Extract each line of the records below that contains the word "Fanartikel".

══════

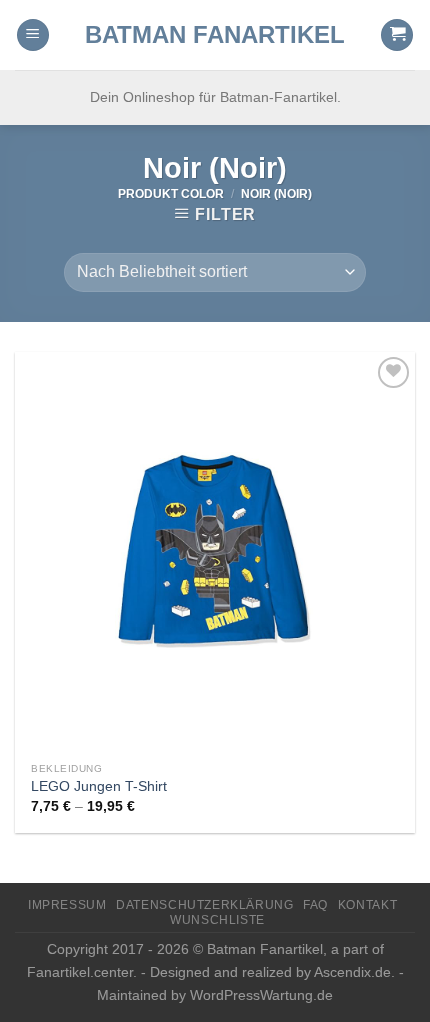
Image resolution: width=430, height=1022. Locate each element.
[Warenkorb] (397, 35)
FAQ (315, 905)
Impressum (67, 905)
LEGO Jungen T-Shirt (99, 786)
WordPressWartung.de (261, 995)
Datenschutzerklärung (204, 905)
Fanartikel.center (80, 972)
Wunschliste (217, 920)
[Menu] (33, 35)
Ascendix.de (352, 972)
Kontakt (367, 905)
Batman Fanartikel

══════

# [OUTPUT OF THE EXERCISE]
Fanartikel.center (80, 972)
Batman Fanartikel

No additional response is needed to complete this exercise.